## [PROVIDED MATERIAL]
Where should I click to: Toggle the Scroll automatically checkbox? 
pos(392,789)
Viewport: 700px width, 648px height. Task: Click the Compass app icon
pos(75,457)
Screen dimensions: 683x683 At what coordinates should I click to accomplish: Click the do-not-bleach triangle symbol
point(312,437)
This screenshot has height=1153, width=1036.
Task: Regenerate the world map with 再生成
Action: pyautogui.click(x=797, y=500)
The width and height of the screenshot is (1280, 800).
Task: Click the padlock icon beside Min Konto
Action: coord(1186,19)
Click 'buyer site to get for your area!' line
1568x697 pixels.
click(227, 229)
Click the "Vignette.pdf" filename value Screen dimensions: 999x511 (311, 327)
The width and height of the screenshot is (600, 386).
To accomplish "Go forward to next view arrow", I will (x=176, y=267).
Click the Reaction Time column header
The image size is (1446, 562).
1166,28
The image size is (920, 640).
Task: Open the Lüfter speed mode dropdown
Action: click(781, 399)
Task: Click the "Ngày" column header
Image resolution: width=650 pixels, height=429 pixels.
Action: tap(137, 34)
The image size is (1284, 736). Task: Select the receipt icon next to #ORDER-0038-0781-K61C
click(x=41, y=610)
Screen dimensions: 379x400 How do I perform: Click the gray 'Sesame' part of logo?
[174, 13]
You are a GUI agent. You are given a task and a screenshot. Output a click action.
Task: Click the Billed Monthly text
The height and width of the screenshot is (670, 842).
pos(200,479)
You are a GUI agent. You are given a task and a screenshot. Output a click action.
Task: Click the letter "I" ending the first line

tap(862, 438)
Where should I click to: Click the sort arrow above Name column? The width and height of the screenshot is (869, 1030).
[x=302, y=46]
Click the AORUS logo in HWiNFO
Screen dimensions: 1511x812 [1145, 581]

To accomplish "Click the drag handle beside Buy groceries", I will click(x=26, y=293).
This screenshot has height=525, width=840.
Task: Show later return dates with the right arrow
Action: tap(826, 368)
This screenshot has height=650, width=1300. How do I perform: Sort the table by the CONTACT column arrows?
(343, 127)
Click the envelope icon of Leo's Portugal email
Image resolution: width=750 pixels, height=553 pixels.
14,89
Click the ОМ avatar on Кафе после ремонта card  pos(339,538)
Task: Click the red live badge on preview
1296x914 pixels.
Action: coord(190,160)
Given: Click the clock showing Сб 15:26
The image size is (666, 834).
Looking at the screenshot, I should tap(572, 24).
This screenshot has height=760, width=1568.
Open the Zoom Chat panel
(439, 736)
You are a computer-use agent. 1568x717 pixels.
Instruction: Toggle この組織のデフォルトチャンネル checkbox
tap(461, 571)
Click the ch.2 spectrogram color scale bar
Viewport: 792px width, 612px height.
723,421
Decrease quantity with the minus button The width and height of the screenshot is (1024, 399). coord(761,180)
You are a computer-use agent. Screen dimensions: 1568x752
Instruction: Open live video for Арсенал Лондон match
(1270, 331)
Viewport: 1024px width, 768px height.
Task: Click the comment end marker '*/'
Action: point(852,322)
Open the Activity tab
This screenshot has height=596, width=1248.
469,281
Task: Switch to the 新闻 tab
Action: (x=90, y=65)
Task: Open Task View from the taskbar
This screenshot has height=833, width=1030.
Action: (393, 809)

## [REQUIRED WORK]
Among the lines above, repeat exactly those from the line with "You are a computer-use agent. 1568x717" to the line with "You are a computer-use agent. Screen", counting both ends.

## [ANSWER TO THE PROBLEM]
You are a computer-use agent. 1568x717 pixels.
Instruction: Toggle この組織のデフォルトチャンネル checkbox
tap(461, 571)
Click the ch.2 spectrogram color scale bar
Viewport: 792px width, 612px height.
723,421
Decrease quantity with the minus button The width and height of the screenshot is (1024, 399). coord(761,180)
You are a computer-use agent. Screen dimensions: 1568x752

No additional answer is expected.